Grève de la faim, destruction de lait, défilés de vaches laitières dans le quartier des institutions européennes : les producteurs européens de lait sont en colère et ne le cachent plus.

En cause ? La crise que subit le secteur depuis de nombreux mois. L’effondrement des prix du lait a en effet entraîné une baisse considérable des revenus des producteurs laitiers qui se plaignent aujourd’hui de ne plus pouvoir vivre de leur production.

Ces derniers demandent donc à la Commission européenne de réguler le marché et d’autoriser notamment les aides à la production. Or, la commissaire en charge de l’Agriculture, Mariann Fischer Boël, mène une politique bien différente en allant dans le sens d’une dérégulation totale du marché.

Les producteurs de lait attendaient donc beaucoup de la réunion du Conseil de l’UE. Or, les ministres européens n’auront pas réussi à faire fléchir l’Exécutif européen. Seule concession : la Commission a demandé la mise en place d’un “groupe d’experts de haut niveau” chargé de faire des propositions pour soutenir le secteur … d’ici juin 2010 !

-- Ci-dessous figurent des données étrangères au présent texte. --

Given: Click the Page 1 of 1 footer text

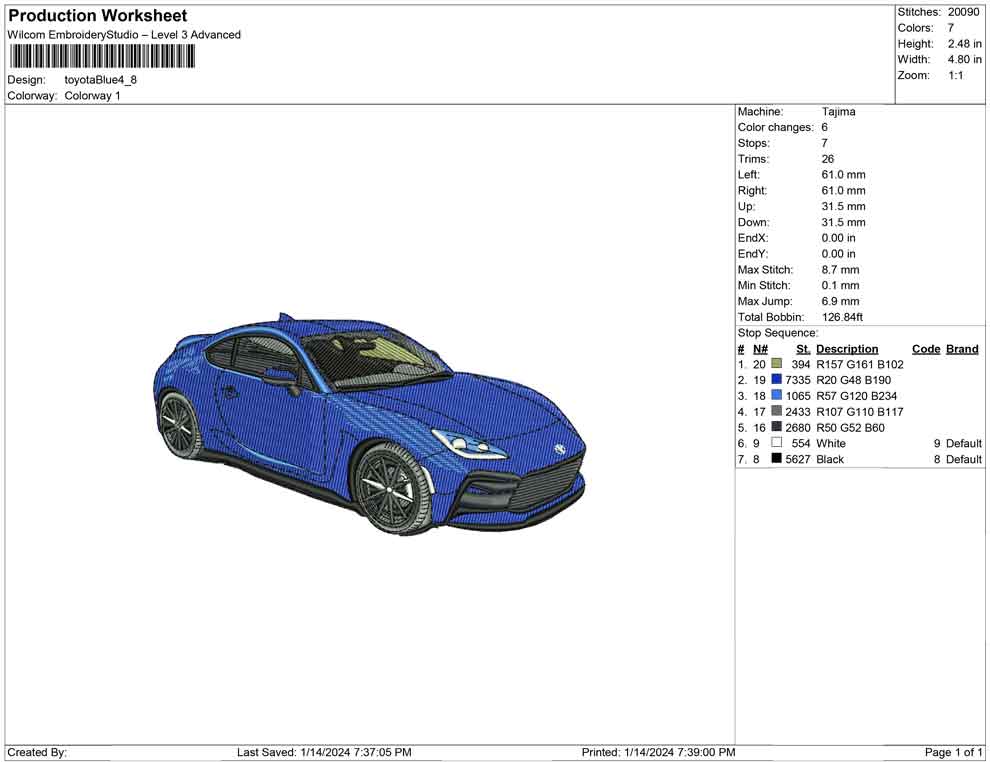Looking at the screenshot, I should point(953,752).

La mission de ce groupe sera d’étudier l’opportunité de mettre en place de nouveaux arrangements susceptibles d’améliorer encore la stabilité du marché et des revenus des producteurs, de réduire la volatilité des prix et de renforcer la transparence du marché, en vue notamment de la suppression des quotas qui sera effective en 2015

La Commission prévoit d’affecter cette année jusqu’à 600 millions € à des mesures de soutien du marché. Le Conseil se prononcera le 19 octobre prochain sur la proposition de la Commission visant à prolonger la période d’intervention.

Le producteurs considèrent que l’urgence de leur situation n’est pas prise en compte par Bruxelles. Les syndicats veulent cependant voir dans cette proposition de la Commission un pas en avant.

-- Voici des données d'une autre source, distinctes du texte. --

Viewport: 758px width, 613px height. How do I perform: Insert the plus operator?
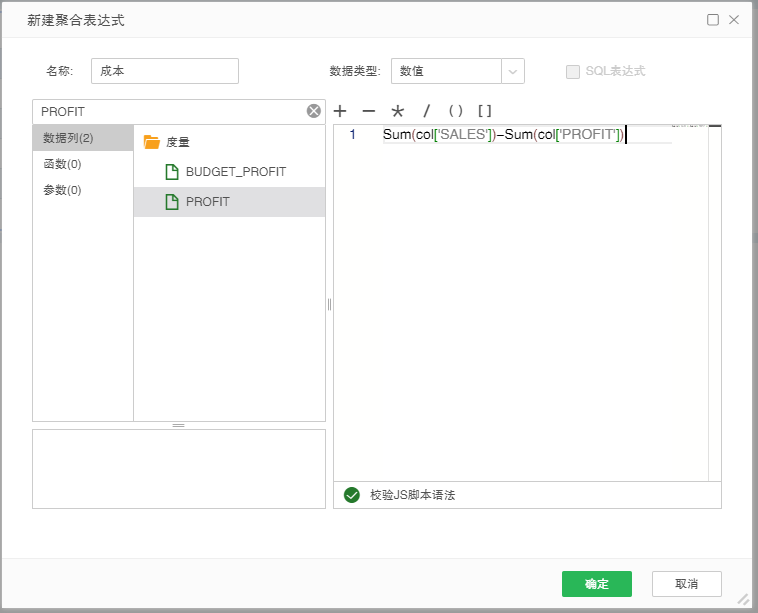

La France, parmi les pays les plus touchés d’Europe par la crise, s’est félicitée, par la voix de son ministre de l’Agriculture Bruno Le Maire, de cette avancée, considérant qu’il s’agit d’un début de régulation.

Cible directe des producteurs de lait, Mariann Fischer Boël a d’ores et déjà annoncé qu’elle ne se représenterait pas au poste de commissaire pour l’Agriculture. Elle devra cependant continuer de gérer le dossier pendant encore plusieurs semaines.

“Ne plus produire n’importe comment, dans n’importe quelle quantité”

Pour José Bové, ancien syndicaliste de la Confédération paysanne devenu député européen en juin dernier, “il faut continuer à mettre la pression sur la Commission européenne” . Il rappelle que “40 000 producteurs de lait font la grève du lait (…) donc il y a un vrai souci aujourd’hui. Si il n’y a pas de solutions rapides ce sont la moitié des producteurs de lait qui vont mettre la clé sous la porte” .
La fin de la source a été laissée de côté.